Xiao Quan (pronounced Shiao Chou’an) born in 1959 in Chengdu, is reputed in Chinese photographic circle as the best portraitist in China. I have been thinking harder but could not come up with another name in the lineage of Sander, Arbus or Leibovitz.

He enjoyed an unprecedented popularity in Shanghai during these sizzling hot months of July-August with three exhibitions and seven lectures in different locations of the megacity formerly known as the Pearl of the Orient. At the K11 Art Museum in the basement of a luxury mall on Huaihai road (formerly Avenue Joffre), Xiao Quan had two exhibitions running from July 14 to August 31: one based on his seminal book published in 1996 “Our Generation”, another is based on his years as Marc Riboud’s assistant in China from 1993 to 1995. Further west on Nanjing road is another prestigious address, next to the Jing’an Temple, the 10 Corso Como an extension of the Milan’s fashion and art center, with an exhibition of Xiao Quan’s new work called “Faces of Our Time”, that ran from July 23 to August 30.

The exhibition “Our Generation” gathered some 148 prints from his 462-page monumental photo album published end of 2014 by Zhejiang Remin Meishu Chubanshe, called “Our Generation: Portraits and Historical Context”, a catalogue of the large scale retrospective of Xiao Quan’s photography held at the MoCA of Chengdu in 2014.

At age 20, before serving with the navy-air cargo Xiao Quan bought his first camera, a Seagull 205. After his military service he worked for “Modern Photography” one of China’s earliest photo magazines founded in Shenzhen, and started making portraits of his friends.

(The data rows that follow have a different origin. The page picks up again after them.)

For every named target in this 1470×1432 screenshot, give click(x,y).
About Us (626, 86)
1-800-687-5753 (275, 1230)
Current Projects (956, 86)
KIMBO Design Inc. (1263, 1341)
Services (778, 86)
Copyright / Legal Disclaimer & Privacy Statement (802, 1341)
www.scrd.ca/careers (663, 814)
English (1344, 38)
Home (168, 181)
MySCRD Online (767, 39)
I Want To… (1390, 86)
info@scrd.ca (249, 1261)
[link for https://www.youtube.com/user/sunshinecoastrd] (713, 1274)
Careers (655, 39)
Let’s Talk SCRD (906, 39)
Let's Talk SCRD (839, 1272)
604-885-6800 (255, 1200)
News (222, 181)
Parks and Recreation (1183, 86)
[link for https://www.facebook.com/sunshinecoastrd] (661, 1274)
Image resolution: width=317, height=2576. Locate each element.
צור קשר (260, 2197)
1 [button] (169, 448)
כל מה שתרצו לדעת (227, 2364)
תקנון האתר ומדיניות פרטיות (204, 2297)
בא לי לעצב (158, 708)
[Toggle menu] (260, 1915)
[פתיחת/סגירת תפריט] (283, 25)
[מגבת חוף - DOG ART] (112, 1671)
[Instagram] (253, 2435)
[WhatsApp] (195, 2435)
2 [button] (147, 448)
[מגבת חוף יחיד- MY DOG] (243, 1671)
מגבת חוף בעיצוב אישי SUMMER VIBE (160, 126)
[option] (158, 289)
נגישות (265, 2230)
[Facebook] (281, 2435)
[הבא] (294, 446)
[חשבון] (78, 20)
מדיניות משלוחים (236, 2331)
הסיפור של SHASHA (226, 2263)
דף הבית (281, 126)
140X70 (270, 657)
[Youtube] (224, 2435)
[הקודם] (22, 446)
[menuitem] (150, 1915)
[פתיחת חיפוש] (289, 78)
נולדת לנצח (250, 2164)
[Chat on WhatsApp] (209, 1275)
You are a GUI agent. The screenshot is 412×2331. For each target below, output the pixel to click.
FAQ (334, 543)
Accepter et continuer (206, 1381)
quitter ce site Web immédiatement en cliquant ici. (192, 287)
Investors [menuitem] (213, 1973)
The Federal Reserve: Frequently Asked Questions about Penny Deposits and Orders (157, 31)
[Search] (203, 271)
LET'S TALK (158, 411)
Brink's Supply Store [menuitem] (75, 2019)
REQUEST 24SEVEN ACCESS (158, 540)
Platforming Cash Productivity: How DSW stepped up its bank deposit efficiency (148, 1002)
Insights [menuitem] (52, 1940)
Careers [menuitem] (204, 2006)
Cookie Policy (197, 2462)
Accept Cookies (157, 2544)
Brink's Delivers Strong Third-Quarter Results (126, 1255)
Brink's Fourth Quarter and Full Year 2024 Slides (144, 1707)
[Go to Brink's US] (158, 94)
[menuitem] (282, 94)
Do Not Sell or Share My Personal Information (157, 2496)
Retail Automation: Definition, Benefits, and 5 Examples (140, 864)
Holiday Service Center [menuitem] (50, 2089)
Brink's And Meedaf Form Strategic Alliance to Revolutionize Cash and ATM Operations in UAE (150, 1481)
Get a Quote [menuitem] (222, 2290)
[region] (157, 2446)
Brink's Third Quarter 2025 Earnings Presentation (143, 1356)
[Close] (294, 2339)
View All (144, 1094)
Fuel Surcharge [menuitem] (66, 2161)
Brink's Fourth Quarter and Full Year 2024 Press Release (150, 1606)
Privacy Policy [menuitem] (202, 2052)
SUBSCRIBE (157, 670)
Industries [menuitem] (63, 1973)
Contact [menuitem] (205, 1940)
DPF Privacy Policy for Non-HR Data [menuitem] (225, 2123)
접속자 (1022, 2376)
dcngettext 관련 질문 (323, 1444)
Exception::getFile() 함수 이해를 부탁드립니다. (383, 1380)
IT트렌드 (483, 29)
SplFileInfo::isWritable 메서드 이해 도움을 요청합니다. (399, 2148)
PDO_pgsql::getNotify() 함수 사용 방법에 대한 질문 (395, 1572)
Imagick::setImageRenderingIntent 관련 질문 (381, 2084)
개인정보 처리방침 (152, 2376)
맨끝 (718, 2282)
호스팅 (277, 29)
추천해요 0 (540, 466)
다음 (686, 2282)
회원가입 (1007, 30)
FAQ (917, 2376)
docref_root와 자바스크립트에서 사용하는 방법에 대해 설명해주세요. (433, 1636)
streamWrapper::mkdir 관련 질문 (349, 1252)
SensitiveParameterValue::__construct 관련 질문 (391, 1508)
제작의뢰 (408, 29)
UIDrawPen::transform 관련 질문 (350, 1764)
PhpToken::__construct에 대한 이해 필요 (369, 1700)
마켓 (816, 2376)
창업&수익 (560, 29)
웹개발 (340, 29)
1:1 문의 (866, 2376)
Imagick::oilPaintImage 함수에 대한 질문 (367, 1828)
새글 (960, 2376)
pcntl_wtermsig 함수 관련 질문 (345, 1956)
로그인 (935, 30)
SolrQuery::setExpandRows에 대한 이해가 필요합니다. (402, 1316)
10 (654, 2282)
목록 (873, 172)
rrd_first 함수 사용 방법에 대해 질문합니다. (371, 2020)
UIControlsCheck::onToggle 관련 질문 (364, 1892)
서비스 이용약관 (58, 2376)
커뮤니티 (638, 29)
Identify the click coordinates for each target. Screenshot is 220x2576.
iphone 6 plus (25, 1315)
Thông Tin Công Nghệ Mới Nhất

By then China was fully engaged in Deng Xiaoping’s reform and opening, as a reaction to the turmoil of the Cultural Revolution (1966-1976), the era was ripe for an explosion of writers and poets, musicians and artists

Among Xiao Quan’s earliest portraits was one of Gu Cheng and his wife Xie Hua both poets sitting by the window at Chengdu’s Garden Hotel in 1986. Gu Cheng, who was a “beautiful mind” but a lost soul, committed suicide seven years later, after killing his wife after an argument on a scarcely populated island of New Zealand . Other eminent figures relatively unknown in those roaring 80’s and 90’s won fame and success later, such as Oscar wining musician Tan Dun, movie directors Zhang Yimou and Chen Kaige, painters and artists Wang Guangyi, Fang Lijun, Zhang Xiaogang, Zeng Fanzhi, etc.

He photographed China’s first rock stars Cui Jian and the excitement of fans during his concerts. Xiao Quan famously photographed Taiwanese novelist Sanmao in 1990 one year before she committed suicide (another tragic fate). His portrait of Sanmao drew the attention of dancer Yang Liping who asked Xiao Quan to be her photographer. By 2010 in Beijing, Xiao Quan held a sensational retrospective of his twenty years of photography of Yang Liping. Of this incredible portrait of Yang dancing on the Great Wall, Xiao Quan said: “She was wearing nothing but a white bed sheet wrapped around her body, the wind was blowing so hard that she almost fell off the wall.”